Drawing the preliminary sketches in ink and not pencil means that I can’t erase. This is a good thing. It means I can’t noodle away at some small aspect of the drawing and then erase and draw it over and over again. Instead I work at the general idea of the drawing, the big gestures and meanings, saving the craftsmanship for later. This way I can also work on getting as many ideas down on paper as possible. Where I used to get hung up on one thing I can now work on twelve things and choose the one I want to make into a finished piece later. Freedom from the eraser is liberating.

I’m also a tool guy. I have a ton of different pencils and pens plus plenty of specialty tools that I use for only certain occasions. I’ve used different basic pencils, pens and brushes over the years but generally find ones that suit me and stick with them for a while. I am always on the lookout for new black markers to try out and use for my prelim drawings. In that spirit I just purchased one of those new Sharpie retractible click pens. It’s like a ball point pen. When you click the button on the end and the point retracts. Like most markers I try I didn’t like this one too much. It stinks (literally) like all Sharpies and I never liked working in marker fumes. I’ll take a water based ink any day. Since the tip was close to the thick end (where the tip retracted into) I had a hard time seeing and maneuvering the business end of the pen. The barrel is a little to thick and clumsy for me. Nope, a swing and a miss.
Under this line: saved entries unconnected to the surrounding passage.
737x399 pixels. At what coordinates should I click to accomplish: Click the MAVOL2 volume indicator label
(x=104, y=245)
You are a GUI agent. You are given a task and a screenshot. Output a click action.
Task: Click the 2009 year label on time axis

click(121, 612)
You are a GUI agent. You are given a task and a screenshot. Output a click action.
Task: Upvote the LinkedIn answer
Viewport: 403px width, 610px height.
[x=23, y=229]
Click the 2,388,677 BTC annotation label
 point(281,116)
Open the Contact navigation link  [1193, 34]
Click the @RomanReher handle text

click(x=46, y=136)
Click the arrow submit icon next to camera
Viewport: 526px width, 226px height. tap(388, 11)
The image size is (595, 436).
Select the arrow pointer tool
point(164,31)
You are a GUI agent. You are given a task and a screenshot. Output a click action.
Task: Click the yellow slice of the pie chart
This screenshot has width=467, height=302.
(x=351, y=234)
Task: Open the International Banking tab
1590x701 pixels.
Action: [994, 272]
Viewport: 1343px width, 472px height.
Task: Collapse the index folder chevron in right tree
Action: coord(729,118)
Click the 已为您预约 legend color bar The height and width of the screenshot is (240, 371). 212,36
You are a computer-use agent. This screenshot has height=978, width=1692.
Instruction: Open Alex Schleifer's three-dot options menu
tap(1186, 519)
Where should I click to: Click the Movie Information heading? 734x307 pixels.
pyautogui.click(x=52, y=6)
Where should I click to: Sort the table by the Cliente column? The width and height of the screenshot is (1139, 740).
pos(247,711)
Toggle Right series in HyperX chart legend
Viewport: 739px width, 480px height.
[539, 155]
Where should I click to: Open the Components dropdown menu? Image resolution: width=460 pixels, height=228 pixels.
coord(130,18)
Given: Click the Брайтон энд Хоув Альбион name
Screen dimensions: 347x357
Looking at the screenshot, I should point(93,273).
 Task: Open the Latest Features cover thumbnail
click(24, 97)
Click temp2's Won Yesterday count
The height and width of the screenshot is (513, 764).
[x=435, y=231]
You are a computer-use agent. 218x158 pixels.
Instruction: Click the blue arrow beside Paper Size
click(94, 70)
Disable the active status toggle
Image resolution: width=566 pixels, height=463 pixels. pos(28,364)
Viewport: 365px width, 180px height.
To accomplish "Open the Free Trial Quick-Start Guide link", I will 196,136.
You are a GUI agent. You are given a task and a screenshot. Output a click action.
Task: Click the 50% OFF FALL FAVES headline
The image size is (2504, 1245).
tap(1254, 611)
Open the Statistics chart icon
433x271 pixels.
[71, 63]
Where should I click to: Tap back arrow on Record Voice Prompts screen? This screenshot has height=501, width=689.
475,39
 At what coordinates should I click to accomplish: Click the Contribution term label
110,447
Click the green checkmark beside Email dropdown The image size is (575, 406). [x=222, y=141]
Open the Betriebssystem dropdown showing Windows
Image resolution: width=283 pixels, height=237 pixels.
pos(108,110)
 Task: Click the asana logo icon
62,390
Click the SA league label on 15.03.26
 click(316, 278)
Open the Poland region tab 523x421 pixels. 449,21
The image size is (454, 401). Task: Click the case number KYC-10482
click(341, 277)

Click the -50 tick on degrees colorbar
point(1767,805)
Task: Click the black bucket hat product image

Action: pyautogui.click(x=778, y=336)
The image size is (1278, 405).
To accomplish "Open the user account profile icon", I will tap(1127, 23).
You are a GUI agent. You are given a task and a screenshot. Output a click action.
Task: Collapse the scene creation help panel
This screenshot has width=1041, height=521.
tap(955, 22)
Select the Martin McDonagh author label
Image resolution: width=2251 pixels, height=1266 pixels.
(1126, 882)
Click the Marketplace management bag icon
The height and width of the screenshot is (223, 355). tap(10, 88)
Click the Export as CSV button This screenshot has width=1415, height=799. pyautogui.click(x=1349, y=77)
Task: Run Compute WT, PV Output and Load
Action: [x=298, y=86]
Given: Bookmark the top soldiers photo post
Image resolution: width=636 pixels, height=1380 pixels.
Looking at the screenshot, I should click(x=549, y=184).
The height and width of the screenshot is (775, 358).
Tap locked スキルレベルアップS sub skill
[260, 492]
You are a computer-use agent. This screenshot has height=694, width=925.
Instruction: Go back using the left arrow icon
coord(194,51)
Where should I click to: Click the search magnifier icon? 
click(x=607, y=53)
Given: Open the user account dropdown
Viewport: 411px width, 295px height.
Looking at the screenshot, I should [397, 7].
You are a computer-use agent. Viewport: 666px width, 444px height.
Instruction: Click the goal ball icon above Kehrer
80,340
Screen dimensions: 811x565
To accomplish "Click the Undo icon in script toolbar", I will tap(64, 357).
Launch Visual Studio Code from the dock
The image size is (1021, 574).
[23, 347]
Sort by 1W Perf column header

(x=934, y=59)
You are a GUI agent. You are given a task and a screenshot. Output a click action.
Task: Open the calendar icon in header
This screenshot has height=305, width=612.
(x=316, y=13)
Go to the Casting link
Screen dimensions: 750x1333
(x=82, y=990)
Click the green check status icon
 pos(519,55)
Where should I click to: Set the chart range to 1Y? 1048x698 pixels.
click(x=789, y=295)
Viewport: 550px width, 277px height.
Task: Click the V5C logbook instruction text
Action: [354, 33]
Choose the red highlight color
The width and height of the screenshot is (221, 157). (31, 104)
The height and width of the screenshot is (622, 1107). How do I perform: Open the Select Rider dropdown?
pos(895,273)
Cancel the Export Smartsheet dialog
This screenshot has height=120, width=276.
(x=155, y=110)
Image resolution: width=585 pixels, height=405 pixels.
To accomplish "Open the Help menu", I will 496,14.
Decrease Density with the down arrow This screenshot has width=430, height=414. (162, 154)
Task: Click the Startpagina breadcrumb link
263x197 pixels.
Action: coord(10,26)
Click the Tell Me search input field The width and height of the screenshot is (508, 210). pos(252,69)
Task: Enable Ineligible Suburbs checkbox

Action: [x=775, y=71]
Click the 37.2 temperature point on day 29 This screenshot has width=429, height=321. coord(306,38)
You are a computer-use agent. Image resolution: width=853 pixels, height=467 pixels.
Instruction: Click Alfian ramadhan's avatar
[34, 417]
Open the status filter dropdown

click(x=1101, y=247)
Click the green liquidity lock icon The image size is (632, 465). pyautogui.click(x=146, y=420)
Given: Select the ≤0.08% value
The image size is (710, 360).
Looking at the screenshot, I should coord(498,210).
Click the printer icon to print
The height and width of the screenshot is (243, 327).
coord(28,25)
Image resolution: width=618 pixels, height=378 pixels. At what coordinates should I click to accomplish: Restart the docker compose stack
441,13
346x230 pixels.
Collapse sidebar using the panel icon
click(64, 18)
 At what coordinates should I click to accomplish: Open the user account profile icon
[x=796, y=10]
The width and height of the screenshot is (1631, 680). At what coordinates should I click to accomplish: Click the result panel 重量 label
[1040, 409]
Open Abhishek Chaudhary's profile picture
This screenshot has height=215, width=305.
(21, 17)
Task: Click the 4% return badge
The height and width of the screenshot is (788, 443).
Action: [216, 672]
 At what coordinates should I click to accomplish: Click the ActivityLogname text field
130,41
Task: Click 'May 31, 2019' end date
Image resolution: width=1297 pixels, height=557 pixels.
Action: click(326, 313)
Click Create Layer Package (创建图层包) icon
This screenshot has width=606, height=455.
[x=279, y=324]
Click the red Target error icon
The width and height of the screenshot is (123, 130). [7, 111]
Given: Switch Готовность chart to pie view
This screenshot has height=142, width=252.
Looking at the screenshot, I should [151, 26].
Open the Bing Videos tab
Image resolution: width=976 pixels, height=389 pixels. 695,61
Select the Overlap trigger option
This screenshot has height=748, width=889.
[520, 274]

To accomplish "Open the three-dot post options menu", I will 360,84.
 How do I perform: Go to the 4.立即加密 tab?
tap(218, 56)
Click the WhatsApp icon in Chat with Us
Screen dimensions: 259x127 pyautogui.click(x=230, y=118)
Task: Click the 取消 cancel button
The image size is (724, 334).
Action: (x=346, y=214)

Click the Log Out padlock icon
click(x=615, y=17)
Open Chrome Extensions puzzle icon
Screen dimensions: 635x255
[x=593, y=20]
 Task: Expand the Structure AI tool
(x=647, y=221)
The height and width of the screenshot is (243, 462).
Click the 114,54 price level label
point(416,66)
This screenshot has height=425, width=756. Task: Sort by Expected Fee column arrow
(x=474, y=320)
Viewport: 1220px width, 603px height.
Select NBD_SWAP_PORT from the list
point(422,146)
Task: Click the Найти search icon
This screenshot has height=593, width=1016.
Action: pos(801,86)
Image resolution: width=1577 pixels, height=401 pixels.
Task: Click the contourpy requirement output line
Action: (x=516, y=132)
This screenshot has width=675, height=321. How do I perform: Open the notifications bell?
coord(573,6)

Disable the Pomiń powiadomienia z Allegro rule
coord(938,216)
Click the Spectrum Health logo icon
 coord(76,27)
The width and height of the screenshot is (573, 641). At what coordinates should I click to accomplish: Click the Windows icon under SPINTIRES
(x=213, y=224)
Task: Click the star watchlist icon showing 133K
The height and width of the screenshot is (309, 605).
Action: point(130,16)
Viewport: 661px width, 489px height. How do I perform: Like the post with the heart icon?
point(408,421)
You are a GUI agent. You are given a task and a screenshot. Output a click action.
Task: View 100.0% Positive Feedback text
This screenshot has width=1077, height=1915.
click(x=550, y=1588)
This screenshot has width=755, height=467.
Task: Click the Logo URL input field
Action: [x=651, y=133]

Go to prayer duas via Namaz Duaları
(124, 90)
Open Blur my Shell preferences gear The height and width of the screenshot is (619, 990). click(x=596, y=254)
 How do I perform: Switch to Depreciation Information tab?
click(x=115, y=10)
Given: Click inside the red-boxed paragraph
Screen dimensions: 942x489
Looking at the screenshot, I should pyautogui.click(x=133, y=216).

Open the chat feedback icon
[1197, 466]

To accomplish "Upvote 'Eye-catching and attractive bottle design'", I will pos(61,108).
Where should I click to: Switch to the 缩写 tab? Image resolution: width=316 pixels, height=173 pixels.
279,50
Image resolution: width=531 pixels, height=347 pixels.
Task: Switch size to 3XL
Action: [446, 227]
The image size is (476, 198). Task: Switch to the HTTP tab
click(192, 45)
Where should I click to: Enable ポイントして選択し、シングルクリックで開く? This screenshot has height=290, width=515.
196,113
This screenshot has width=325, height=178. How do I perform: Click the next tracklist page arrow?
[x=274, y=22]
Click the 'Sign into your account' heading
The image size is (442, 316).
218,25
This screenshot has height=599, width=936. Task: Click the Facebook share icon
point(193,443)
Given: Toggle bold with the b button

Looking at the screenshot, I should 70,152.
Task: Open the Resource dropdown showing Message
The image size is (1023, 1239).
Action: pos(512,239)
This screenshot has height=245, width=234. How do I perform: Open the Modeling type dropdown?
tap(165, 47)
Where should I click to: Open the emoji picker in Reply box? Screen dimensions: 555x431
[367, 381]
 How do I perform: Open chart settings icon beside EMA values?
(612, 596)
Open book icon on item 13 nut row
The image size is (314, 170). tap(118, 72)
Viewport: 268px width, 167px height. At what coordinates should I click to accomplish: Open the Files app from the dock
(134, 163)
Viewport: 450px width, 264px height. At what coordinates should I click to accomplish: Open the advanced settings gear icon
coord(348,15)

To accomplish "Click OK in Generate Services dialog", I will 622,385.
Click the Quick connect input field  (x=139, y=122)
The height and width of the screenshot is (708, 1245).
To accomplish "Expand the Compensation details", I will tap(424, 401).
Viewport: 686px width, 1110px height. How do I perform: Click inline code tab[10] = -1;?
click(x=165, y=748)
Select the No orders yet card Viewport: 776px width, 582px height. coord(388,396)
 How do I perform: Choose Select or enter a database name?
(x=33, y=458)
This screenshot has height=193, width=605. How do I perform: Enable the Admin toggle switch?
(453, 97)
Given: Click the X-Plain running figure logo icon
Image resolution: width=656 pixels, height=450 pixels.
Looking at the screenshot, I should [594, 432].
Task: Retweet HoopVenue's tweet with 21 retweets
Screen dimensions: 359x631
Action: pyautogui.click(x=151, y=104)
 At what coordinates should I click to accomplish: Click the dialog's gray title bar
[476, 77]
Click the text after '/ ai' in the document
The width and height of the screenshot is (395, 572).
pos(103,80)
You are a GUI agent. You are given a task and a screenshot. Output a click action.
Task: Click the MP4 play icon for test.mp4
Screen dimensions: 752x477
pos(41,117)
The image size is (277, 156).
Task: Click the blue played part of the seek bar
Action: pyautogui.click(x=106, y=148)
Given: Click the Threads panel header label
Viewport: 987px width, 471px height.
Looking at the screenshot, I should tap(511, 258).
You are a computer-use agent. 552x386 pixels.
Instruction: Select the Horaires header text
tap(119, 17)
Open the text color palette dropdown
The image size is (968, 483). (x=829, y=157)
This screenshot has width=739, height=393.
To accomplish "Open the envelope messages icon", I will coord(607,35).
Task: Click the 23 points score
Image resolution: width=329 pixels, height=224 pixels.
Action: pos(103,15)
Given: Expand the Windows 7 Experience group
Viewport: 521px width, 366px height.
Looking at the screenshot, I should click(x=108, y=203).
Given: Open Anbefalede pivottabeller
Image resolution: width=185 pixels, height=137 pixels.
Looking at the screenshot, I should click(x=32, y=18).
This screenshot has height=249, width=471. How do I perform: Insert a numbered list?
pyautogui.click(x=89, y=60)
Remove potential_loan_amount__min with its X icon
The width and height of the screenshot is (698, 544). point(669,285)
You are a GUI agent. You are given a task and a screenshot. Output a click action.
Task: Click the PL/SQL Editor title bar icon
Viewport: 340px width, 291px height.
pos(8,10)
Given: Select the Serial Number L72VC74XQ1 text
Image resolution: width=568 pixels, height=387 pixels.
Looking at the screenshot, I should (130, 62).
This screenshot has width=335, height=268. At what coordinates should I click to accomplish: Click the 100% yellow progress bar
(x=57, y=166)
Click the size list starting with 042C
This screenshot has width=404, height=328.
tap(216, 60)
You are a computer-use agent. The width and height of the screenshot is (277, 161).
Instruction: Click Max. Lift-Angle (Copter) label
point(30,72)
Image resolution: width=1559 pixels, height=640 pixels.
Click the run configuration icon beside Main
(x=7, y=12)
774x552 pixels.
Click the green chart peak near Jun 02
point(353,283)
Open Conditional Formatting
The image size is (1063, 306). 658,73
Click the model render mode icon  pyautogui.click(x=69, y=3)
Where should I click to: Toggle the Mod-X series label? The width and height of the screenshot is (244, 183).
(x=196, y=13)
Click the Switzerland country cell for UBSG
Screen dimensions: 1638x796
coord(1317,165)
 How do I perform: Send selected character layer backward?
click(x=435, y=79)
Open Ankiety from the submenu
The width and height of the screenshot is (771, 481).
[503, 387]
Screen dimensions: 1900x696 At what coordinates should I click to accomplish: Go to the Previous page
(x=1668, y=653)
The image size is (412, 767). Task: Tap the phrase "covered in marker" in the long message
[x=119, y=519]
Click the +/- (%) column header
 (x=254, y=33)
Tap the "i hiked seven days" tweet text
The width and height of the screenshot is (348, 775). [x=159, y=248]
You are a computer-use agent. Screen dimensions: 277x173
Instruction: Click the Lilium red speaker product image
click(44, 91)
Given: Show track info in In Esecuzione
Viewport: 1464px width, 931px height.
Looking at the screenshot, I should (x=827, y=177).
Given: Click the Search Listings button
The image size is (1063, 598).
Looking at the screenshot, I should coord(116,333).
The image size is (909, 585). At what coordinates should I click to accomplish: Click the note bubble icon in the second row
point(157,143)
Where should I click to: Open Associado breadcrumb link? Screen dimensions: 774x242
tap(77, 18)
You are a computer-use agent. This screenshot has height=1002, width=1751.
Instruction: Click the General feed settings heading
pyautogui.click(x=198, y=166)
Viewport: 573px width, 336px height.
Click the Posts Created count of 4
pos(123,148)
I still haven’t found anything to match my favorite preliminary drawing marker: the Pentel Sign pen. It’s an unpresumptuous little thing that I never would have suspected would become my favorite. I remember them being all over the place in the 1970’s when there were fewer marker types to be found. And none of these archival, pigmented ink, ten different tiny size, semi-professional markers we have today. It was just a mass market black marker for whoever needed a writing size marker.

I like it’s smooth consistent line. It has a fairly hard tip but not one of those that is like a rock. The tip wears down over time and gets a little harder and wider but it stays consistent. When it starts running out of ink I even refill the little sponge in the back of the pen with india ink. It just keeps going. That’s how I’ve worn down so many tips on them. They go for a while.

The Pentel Sign Pen is remarkably hard to find these days. It used to be everywhere but not anymore. I get mine at and at just over a buck a pen it is a bargain. So if you are looking for a drawing marker to try, something with around a medium point (it’s not nearly as thin as all those .05 or so Pigma markers nor as thick as a basic Sharpie), track down the humble Pentel Sign Pen. It’s done me good.